Sunday: 4 x 20′ L4

A bit stiff and sore from the race yesterday, but time to get on with life.

Plan:

  • 4 x 20′ / 1′ rest
  • L4 format
    • base: 17 spm and 160W
    • 10W increase for each spm increase
  • HR limit at 155
  • Lactate test at 60′
  • Start low and build through first 10 minutes.

I wanted to do an L4 session because there has been a lot of discussion over on the concept forum about that style of workout.  But from my experience with L4 workouts, they tend to be too intense, so while this workout was in L4 format, it was not a “by the book” L4 workout.  What do I mean by that?  By L4 format, I mean that the workout has specific strokes rate and power defined in intervals and blocks.  But I did not use the tables from the WP to define the paces, instead I used a constant power per stroke.  I also constrained the stroke rates much more than a real L4.  I went in steps of 1 stroke from 17 to 21 strokes per minute.  The 2 spm jumps make the workout a lot more dynamic and tougher in my opinion.

2016-09-18-15-26-07

The stroke sequence I did was

  • First 20′ block
    • 1st 10′:  180 – 4′ @ 17 (160W), 3′ @ 18, 2′ @ 19, 1′ @ 20
    • 2nd 10′: 194 – 2′ @ 19, 2′ @ 20, 2′ @ 19, 2′ @ 20, 2′ @ 19 (this should be just below 185W)
  • Second 20′ block
    • 3rd 10′: 196 – 2′ @ 20, 2′ @ 19, 2′ @ 20, 2′ @ 19, 2′ @ 20 (this should be just above 185W)
    • 4th 10′: 194 – 2′ @ 19, 2′ @ 20, 2′ @ 19, 2′ @ 20, 2′ @ 19
  • Third 20′ block
    • 5th 10′: 198 – 2′ @ 19, 2′ @ 20, 2′ @ 21, 2′ @ 20, 2′ @ 19 (so, just 2′ at 200W in the  middle)
    • 6th 10′:196 – 2′ @ 20, 2′ @ 19, 2′ @ 20, 2′ @ 19, 2′ @ 20
    • Lactate test here was 2.6 mmol/l
  • Fourth block
    • 7th 10′: 194 – 2′ @ 19, 2′ @ 20, 2′ @ 19, 2′ @ 20, 2′ @ 19
    • 8th 10′: 188 – 2′ @ 18, 2′ @ 19, 2′ @20, 2′ @ 19, 2′ @ 18
    • Lactate test here was 2.5mmol/l

So, from a HR perspective, this was right on target.  But from a lactate perspective, it was just a little bit too intense.  I did a lactate test at 60′ and it was 2.6mmol/l.  I repeated it at 80′ and it was 2.5mmol/l.  From an RPE perspective, everything was feeling great, until I did the sequence at the beginning of the third section.  As soon as I did the little chunk at r21 and 200W, I felt like I got behind and never caught up.  Essentially, it felt like I flipped the switch that started to shut down the fat metabolism.
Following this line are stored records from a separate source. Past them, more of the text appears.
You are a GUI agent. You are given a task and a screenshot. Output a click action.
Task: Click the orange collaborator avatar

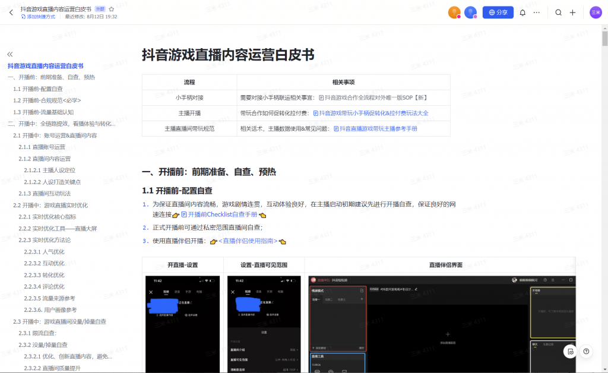[x=454, y=12]
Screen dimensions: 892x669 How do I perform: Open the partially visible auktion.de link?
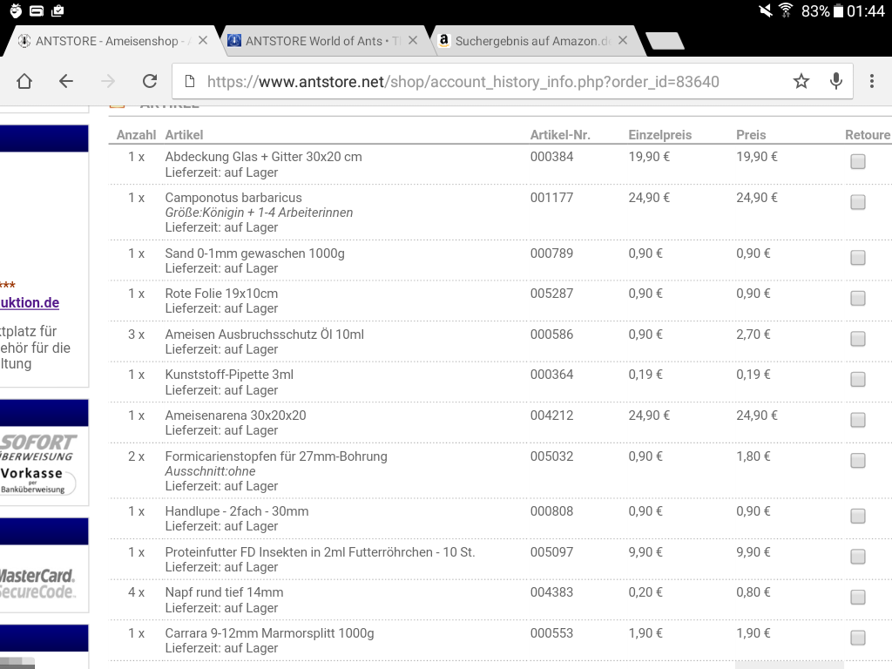[30, 303]

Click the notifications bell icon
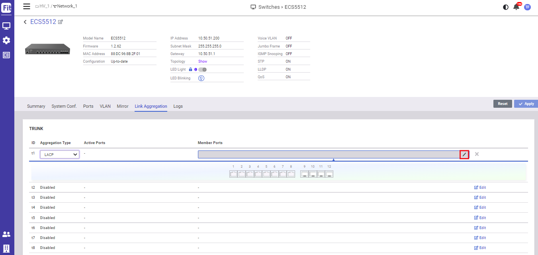516,7

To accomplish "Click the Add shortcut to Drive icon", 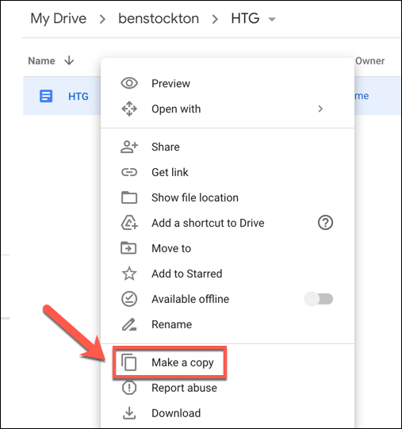I will pyautogui.click(x=129, y=223).
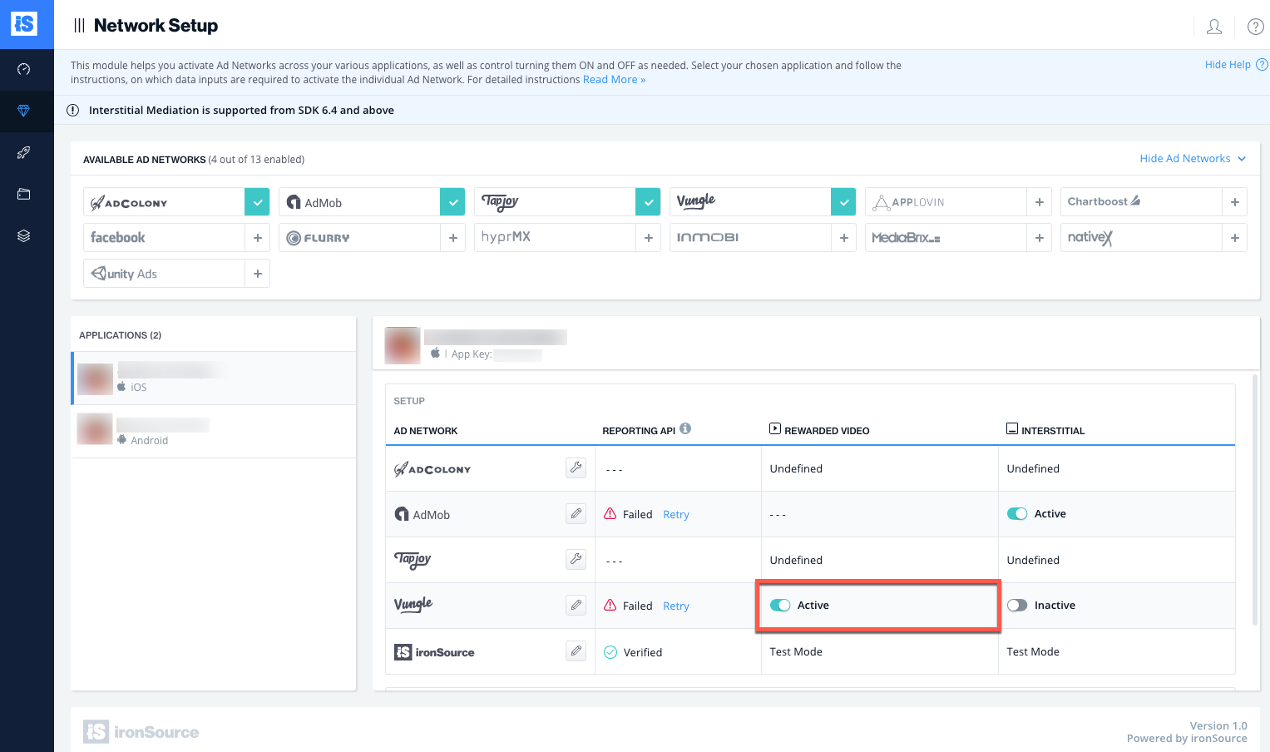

This provides an interesting data point to compare to a session where I start the same way, increasing my power during the first 10 minutes, but then settle on exactly 185 for the rest of the way.  Then repeat the lactate tests.  The theory would be that I would get a lower lactate reading by avoiding the higher powers.

This raises all kinds of interesting questions in my mind.

  • Many sports (like cycling) have intermittent bursts of high intensity, with stretches of lower power stuff.  How long does it take to get fat metabolism going again after you kick in with CHO?
  • Would it be good to try to train the response by doing just what an L4 does?  By dropping in some higher power chunks, will it help you develop the ability to process more lactate, or is it better to just gradually increase the training power?
  • Does it really matter?

One thought on “Sunday: 4 x 20′ L4

  1. sanderroosendaal says:

    In his book on swimming training, Olbrecht mentions combining ANC (lactate producing anaerobe capacity) short speed intervals at the beginning of a session, and then to continue with AEC (aerobe capacity) steady state stuff.

    My guess is you need at least 20 minutes of steady state before you are back in fat burning territory. It could be tested with lactate measurement.

    I am going to do that OTW tomorrow. Without the lactate testing though.